From naive to advanced RAG: the complete guide

This deep-dive session addresses common challenges with Retrieval Augmented Generation (RAG) and provides insights on overcoming them, based on experiences of developers across Europe. The talk, led by the team building a vector database, covers various techniques to enhance RAG using LangChain4j, including semantic chunking, query expansion, metadata filtering, document reranking, and data lifecycle processes.
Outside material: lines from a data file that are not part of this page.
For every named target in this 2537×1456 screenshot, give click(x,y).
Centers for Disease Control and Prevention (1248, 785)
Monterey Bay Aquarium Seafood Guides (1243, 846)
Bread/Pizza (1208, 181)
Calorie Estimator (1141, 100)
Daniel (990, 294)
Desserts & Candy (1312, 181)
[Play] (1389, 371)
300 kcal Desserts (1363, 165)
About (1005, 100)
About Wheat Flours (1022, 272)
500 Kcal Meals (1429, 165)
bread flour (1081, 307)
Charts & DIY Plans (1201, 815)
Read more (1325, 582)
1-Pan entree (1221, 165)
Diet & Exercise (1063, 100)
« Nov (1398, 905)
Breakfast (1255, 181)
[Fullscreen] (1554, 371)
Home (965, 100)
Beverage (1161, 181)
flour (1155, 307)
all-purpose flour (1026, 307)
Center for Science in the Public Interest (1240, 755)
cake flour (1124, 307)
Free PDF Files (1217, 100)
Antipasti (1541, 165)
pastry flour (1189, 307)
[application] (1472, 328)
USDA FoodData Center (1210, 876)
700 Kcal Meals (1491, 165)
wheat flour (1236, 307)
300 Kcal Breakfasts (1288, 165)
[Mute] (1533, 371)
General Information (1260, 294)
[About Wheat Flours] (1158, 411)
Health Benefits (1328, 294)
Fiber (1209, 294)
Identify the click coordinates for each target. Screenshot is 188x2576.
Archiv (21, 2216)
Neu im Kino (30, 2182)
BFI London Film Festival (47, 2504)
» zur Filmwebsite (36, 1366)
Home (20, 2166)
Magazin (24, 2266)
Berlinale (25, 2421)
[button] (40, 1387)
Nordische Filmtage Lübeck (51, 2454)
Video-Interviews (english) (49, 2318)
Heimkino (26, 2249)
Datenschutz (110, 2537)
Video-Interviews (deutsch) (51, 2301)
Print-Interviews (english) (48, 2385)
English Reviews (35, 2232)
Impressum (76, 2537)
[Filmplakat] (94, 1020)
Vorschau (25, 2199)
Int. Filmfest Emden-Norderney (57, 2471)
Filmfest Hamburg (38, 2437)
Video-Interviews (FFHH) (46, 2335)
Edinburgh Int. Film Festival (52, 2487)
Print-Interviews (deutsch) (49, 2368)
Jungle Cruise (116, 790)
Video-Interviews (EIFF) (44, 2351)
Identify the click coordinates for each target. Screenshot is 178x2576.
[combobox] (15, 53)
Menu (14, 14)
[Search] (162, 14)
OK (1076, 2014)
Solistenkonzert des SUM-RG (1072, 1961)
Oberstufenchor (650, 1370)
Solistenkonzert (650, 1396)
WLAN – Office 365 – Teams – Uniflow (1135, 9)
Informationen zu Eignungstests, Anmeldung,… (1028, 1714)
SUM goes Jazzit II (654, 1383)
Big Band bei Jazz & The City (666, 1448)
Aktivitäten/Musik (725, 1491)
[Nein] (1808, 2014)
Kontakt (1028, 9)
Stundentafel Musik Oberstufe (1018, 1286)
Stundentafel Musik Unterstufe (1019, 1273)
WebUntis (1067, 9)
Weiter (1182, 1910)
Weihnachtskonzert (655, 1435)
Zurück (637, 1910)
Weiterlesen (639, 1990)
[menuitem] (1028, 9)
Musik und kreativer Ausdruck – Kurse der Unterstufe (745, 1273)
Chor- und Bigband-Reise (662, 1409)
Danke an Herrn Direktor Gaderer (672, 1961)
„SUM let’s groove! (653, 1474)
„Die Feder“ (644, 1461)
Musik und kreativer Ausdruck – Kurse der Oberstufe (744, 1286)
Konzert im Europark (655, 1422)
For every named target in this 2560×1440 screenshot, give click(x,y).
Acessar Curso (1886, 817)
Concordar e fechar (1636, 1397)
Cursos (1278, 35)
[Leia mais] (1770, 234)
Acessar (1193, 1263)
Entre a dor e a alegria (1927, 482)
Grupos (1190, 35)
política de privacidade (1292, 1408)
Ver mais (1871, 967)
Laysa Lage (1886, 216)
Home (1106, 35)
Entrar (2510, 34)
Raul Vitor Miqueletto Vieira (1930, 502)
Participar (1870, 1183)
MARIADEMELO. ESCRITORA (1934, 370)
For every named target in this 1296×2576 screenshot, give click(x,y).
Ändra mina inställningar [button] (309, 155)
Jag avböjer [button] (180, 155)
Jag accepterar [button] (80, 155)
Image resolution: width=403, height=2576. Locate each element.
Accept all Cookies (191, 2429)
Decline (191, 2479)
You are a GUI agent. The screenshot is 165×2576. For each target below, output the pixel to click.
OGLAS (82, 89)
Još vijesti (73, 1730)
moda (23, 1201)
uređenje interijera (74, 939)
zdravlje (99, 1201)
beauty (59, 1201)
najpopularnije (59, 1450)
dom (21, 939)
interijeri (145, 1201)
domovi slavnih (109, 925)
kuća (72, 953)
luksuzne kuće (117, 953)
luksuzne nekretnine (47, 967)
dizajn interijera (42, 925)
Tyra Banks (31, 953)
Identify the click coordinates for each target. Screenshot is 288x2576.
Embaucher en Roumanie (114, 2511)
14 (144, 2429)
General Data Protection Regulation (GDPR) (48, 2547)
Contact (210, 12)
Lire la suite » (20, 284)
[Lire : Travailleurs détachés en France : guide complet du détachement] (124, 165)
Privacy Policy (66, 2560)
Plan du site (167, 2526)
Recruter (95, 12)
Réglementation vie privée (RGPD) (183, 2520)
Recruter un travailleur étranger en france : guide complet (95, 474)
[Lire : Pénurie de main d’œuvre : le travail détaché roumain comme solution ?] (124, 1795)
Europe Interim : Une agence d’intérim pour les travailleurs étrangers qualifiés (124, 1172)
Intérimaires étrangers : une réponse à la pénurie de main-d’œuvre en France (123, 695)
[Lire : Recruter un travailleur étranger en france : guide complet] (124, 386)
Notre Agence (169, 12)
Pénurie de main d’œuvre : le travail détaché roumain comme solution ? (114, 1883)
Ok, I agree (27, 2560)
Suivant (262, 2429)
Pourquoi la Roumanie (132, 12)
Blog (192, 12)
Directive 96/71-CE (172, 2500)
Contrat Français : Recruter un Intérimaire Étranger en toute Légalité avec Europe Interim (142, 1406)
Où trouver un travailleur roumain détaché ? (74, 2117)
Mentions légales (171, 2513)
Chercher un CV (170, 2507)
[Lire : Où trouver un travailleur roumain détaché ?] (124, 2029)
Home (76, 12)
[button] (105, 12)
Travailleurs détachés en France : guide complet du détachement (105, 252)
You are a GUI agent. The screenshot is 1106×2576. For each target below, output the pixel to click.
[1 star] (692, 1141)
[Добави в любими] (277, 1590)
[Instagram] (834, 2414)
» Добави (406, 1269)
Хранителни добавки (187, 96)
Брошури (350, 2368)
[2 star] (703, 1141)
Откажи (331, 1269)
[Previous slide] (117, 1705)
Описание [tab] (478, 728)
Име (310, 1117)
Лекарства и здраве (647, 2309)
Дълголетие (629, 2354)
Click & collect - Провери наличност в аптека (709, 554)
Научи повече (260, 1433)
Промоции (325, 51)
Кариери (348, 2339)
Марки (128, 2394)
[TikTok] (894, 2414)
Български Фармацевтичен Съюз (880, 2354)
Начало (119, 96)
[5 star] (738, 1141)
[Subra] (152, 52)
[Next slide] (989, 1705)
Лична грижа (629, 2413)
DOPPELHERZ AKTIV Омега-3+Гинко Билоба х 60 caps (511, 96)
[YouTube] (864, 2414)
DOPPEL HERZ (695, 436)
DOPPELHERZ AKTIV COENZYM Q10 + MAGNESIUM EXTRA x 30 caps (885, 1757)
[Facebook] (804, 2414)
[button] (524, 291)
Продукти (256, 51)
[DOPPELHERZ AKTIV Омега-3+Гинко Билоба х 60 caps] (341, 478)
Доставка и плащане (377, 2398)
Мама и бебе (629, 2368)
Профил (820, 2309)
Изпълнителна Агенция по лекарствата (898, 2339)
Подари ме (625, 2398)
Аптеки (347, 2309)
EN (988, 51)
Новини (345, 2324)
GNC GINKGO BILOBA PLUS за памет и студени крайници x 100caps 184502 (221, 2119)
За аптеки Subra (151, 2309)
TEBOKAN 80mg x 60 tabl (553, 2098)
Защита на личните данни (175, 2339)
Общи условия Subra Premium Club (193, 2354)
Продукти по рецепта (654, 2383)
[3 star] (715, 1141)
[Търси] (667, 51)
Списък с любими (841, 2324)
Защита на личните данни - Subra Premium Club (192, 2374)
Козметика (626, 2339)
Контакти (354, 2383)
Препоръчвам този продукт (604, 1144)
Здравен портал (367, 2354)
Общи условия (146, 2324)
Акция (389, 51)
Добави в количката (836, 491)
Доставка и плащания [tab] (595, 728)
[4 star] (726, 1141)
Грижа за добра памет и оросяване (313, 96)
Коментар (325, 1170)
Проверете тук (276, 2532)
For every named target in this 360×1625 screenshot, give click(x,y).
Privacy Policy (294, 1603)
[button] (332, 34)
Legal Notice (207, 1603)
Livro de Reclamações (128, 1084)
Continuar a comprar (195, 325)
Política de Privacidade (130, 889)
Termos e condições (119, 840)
It also discusses how to effectively evaluate and present results.

talk.summaryAiDisclaimer

Guillaume LaforgeGoogle

Cédrick LunvenDataStax

talkDetail.whenAndWhere

Monday, October 7, 13:30-16:30

Room 6

talks.description

It’s easy to get started with Retrieval Augmented Generation, but you’ll quickly be disappointed with the generated answers: inaccurate or incomplete, missing context or outdated information, bad text chunking strategy, not the best documents returned by your vector database, and the list goes on.After meeting thousands of developers across Europe, we’ve explored those pain points, and will share with you how to overcome them. As part of the team building a vector database we are aware of the different flavors of searches (semantic, meta-data, full text, multimodal) and embedding model choices. We have been implementing RAG pipelines across different projects and frameworks and are contributing to LangChain4j.In this deep-dive, we will examine various techniques using LangChain4j to bring your RAG to the next level: with semantic chunking, query expansion & compression, metadata filtering, document reranking, data lifecycle processes, and how to best evaluate and present the results to your users.

Vector database

Langchain4j

Retrieval Augmented Generation

Semantic chunking

talks.speakers

Guillaume Laforge

Google

France

Guillaume Laforge is a Developer Advocate for Google Cloud, where he specializes in Generative AI, service orchestration, and serverless compute solutions. He is also a Java Champion and the co-creator of the Apache Groovy programming language.

Cédrick Lunven

DataStax

France

Cedrick is a software engineer and a member of Developer Relations at Datastax. A passionate Java developer for the past 20 years, he has built a wide range of applications on distributed systems and tools. He is also the CTO of GoodBards, a platform that leverages generative AI to run end-to-end marketing campaigns.
Committed to open source, Cedrick created a feature toggle library called FF4J in 2013, which he has been actively maintaining. Over the past year, he has been implementing drivers, clients, SDKs, and various integrations of DataStax solutions with SpringAI and Langchain4j, to which he has also contributed.